After the NCAA site review team visits campus, it will make a recommendation to the NCAA next spring. Final approval likely would come next summer, after which GCU would be a full-fledged Division I member eligible to compete in postseason play.

Mike Vaught, vice president of athletics, said that puts the athletic department on a whole new playing field in its goal to develop top 25-caliber programs in all 21 of its Division I sports. Equally as important, Vaught said the attention athletics receives serves as a window to all the other positive things at GCU, both on its campus and in its community.

Helping the surrounding neighborhood is a critical part of GCU's mission.

Helping the surrounding neighborhood is a critical part of GCU’s mission.

“Becoming a top 25 school in everything we do gives us a national platform to tell our GCU story, which is special and will never be told again,” Vaught said.

The University’s rise has been unprecedented. Since 2008, enrollment on GCU’s campus has grown from about 900 students to nearly 17,500 while the physical campus has tripled in size to 300 acres. The university has invested nearly $1 billion in academic infrastructure that includes new degree programs throughout its nine colleges.

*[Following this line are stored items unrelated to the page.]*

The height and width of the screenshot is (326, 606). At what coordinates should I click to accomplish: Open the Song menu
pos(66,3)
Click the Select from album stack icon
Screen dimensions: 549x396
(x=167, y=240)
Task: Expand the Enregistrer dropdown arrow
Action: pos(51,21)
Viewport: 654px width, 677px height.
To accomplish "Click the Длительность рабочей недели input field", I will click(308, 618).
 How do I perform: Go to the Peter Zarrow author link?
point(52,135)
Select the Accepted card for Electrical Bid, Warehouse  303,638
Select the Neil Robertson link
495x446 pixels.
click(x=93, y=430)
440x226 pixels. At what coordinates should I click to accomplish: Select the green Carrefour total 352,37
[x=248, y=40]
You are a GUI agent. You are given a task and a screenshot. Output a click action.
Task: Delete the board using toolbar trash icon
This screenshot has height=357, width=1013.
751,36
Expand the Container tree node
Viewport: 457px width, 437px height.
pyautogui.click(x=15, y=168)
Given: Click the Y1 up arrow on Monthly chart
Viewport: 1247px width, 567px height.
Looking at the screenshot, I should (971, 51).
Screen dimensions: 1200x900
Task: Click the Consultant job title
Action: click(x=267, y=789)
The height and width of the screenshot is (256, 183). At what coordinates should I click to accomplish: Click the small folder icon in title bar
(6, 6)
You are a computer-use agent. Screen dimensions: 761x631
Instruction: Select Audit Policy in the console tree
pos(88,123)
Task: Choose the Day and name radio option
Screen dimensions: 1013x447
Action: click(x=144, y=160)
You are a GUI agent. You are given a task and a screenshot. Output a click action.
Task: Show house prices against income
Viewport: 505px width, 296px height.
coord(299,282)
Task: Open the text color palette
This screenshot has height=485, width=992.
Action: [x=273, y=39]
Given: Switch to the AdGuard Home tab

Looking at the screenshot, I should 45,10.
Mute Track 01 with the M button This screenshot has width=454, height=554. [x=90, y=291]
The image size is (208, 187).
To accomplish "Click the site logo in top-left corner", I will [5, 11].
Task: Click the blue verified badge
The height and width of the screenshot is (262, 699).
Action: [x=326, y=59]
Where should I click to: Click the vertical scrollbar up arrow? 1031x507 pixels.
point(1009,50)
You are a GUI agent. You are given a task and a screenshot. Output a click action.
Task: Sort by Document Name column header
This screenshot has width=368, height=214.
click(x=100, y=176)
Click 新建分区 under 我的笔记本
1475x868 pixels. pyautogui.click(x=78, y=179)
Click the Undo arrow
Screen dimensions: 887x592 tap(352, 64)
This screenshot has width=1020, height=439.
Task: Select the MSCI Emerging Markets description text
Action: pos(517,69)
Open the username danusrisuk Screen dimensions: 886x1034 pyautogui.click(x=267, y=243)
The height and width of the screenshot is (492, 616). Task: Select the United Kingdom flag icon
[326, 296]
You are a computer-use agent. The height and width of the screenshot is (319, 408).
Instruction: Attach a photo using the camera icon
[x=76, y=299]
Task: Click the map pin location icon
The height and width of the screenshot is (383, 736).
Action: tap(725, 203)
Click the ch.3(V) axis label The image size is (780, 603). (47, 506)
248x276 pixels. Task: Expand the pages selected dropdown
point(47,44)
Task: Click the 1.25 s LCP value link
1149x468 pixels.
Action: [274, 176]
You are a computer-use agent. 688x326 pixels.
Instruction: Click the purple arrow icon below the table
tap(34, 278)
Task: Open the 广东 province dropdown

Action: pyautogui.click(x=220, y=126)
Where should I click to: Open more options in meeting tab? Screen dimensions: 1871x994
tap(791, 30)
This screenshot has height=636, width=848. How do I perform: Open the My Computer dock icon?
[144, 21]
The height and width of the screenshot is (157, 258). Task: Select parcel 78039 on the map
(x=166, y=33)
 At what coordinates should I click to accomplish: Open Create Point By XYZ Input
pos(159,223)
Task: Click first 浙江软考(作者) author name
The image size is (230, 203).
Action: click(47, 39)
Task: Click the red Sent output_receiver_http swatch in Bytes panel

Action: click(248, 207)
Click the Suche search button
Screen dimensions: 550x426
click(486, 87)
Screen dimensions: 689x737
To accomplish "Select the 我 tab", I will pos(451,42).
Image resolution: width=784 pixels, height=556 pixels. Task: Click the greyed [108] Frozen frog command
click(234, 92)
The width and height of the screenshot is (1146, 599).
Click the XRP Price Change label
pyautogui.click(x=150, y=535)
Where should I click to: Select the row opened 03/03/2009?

GCU also is heavily involved in transforming its inner-city community through free tutoring partnerships with K-12 schools that are having dramatic results, a first-of-its-kind $1 million partnership with the Phoenix Police Department to improve safety in the neighborhoods surrounding the University, the largest Habitat for Humanity program in the country to renovate as many as 700 homes in the area, and countless other community service projects.

“Grand Canyon University is a partner,” said Phoenix City Councilman Daniel Valenzuela. “It is a stakeholder. Something special is happening when you get thousands of students in neighborhoods working with organizations to repair homes. It’s just about doing the right thing and paying it forward. That kind of thing is really helping to move west Phoenix in a very, very positive direction.”

Boggs said GCU always has had a strong connection to the community. “The athletics piece is really the icing on the cake. It’s just the family-friendly fun that brings the community onto campus and really gets us together to cheer on a university we all have already bought into.”